HybridGen: VLM-Guided Hybrid Planning for Scalable Data Generation of Imitation Learning
Wensheng Wang, Ning Tan
TL;DR
HybridGen tackles the data bottleneck in robotic imitation learning by fusing Vision-Language Model guidance with a two-stage hybrid planning framework to generate large, diverse, format-independent demonstration datasets from a small set of human videos. It first uses VLM-based parsing to split tasks into expert-dependent and plannable segments and then expands these through pose transformations; a second augmentation stage enables free subtask selection via a Nearest Grasp Object Relative to Target Object strategy, preserving relative object poses across scenes. The approach is instantiated with CLIP-based dense keypoint constraints, Gemini-generated task constraints, and a constrained path planner that optimizes a multi-term objective including semantic, collision, smoothness, and IK terms, ensuring kinematic feasibility. Empirically, HybridGen yields a 5% average improvement over MimicGen across seven tasks and variants, with notable gains on difficult variants (59.7% vs 49.5%), and demonstrates robustness across BC-RNN, BC-Transformer, and Diffusion Policy, underscoring its broad applicability for scalable imitation learning in robotic manipulation.
Abstract
The acquisition of large-scale and diverse demonstration data are essential for improving robotic imitation learning generalization. However, generating such data for complex manipulations is challenging in real-world settings. We introduce HybridGen, an automated framework that integrates Vision-Language Model (VLM) and hybrid planning. HybridGen uses a two-stage pipeline: first, VLM to parse expert demonstrations, decomposing tasks into expert-dependent (object-centric pose transformations for precise control) and plannable segments (synthesizing diverse trajectories via path planning); second, pose transformations substantially expand the first-stage data.
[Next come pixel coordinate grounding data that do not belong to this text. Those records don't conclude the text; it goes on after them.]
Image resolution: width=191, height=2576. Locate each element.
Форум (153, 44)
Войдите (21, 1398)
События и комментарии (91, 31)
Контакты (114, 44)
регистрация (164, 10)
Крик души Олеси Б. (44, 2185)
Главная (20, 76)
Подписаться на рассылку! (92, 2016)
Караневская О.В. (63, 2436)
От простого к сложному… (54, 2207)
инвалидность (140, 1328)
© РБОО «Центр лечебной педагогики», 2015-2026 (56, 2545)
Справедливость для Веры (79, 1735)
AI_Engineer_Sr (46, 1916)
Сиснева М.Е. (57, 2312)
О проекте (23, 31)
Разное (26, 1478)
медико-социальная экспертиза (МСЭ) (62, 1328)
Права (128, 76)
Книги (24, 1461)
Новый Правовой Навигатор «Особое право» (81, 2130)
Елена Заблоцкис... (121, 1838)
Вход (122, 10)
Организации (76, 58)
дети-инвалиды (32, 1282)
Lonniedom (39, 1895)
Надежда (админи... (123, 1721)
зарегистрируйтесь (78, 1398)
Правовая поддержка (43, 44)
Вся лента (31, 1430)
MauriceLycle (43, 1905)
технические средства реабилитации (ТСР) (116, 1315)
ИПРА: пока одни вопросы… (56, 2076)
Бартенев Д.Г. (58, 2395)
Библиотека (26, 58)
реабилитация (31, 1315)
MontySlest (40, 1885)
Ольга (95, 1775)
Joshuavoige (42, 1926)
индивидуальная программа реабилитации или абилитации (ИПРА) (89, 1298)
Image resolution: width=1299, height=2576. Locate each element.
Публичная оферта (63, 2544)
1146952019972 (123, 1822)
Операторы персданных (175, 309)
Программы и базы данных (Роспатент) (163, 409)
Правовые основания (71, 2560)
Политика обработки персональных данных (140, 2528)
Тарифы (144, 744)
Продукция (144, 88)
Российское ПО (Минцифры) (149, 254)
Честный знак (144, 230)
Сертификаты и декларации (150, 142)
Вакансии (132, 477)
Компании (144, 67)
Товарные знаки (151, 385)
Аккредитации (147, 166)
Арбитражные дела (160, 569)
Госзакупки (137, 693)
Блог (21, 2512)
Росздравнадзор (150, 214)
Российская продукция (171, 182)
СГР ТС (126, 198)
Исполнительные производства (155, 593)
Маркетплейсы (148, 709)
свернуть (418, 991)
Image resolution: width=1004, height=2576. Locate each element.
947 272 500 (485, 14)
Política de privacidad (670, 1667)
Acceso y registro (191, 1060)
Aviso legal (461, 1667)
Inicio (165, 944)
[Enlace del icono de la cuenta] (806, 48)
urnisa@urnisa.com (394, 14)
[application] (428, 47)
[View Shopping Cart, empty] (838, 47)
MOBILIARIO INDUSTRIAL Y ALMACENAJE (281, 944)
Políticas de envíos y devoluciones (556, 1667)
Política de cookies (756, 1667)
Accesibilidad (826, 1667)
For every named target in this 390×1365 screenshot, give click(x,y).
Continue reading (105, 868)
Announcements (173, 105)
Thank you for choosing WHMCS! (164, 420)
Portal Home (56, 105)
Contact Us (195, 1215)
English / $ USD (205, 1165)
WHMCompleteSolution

Crucially, HybridGen generates a large volume of training data without requiring specific data formats, making it broadly applicable to a wide range of imitation learning algorithms, a characteristic which we also demonstrate empirically across multiple algorithms. Evaluations across seven tasks and their variants demonstrate that agents trained with HybridGen achieve substantial performance and generalization gains, averaging a 5% improvement over state-of-the-art methods. Notably, in the most challenging task variants, HybridGen achieves significant improvement, reaching a 59.7% average success rate, significantly outperforming Mimicgen's 49.5%. These results demonstrating its effectiveness and practicality.